Mentre al riparo dall’afa soffocante mi trastullo sulla dialettica valore d’uso – valore di scambio, il mondo reale, quello degli schei, va avanti come un rullo compressore. Ne ho già scritto anche di recente, per esempio qui e anche qui, e perciò non desidero ripetermi. Segnalo al riguardo il nuovo rapporto Altrata.
Di seguito dirò di un altro rapporto, nostrano come i capponi del Manzoni, ovvero il Report Pirelli. Alleluia. Nel presentarlo nell’inserto del Sole 24 ore odierno, un sociologo, Derrick de Kerckhove (il quotidiano confindustriale lo indica come Kerchove), scrive:
«C’è un piccolo esperimento che chiunque può provare a fare, e la maggior parte di noi sa già come andrà a finire. Immaginate il mondo tra trent’anni.
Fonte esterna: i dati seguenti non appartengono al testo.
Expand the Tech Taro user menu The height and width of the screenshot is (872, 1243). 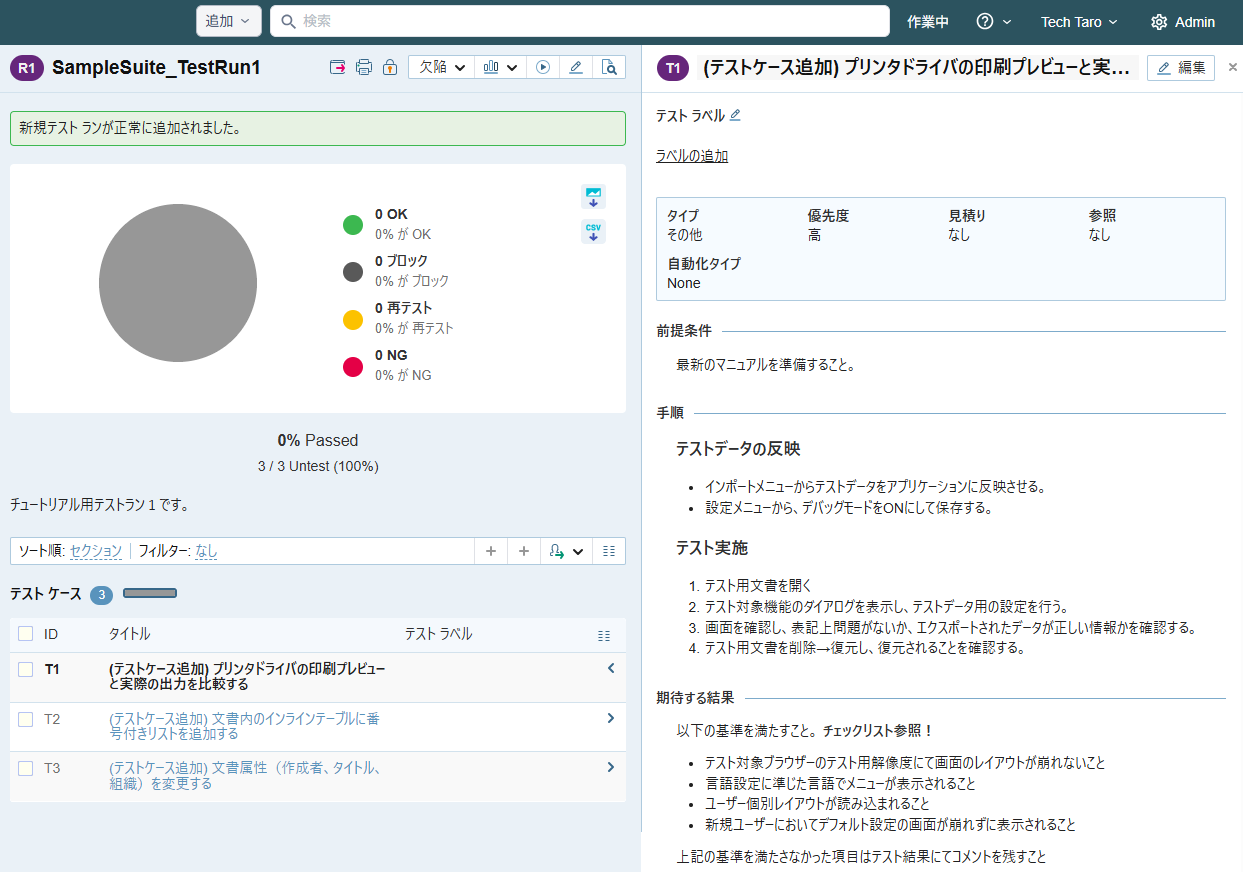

La versione cupa si presenta subito, già completa di tutti i dettagli e gli arredi: il caldo, le inondazioni, il lavoro affidato alle macchine, i prezzi che nessuno può permettersi. Ora provate immaginare l’opposto: una strada migliore, una scuola per cui valga la pena camminare, una vecchiaia che non sia solitaria, un modo di vivere insieme che funzioni davvero. Per la maggior parte di noi, a quel punto, lo schermo diventa nero. Non perché non lo desideriamo, ma perché proprio non riusciamo a concepire un’immagine adeguata.»
Questo genio della sociologia ha appena immaginato un sistema con strade migliori, assistenza adeguata agli anziani e salari che ti permettono di vivere dignitosamente. Dunque, un sistema socialdemocratico che funziona. Di tutto il resto, cioè della realtà di quest’ordine sociale, non gliene importa un fico. Perché se gliene importasse qualcosa e ne desse conto onestamente, ciò non gli darebbe accesso né ai compensi monetari Pirelli né alla prima pagina dell’inserto del Sole 24 ore.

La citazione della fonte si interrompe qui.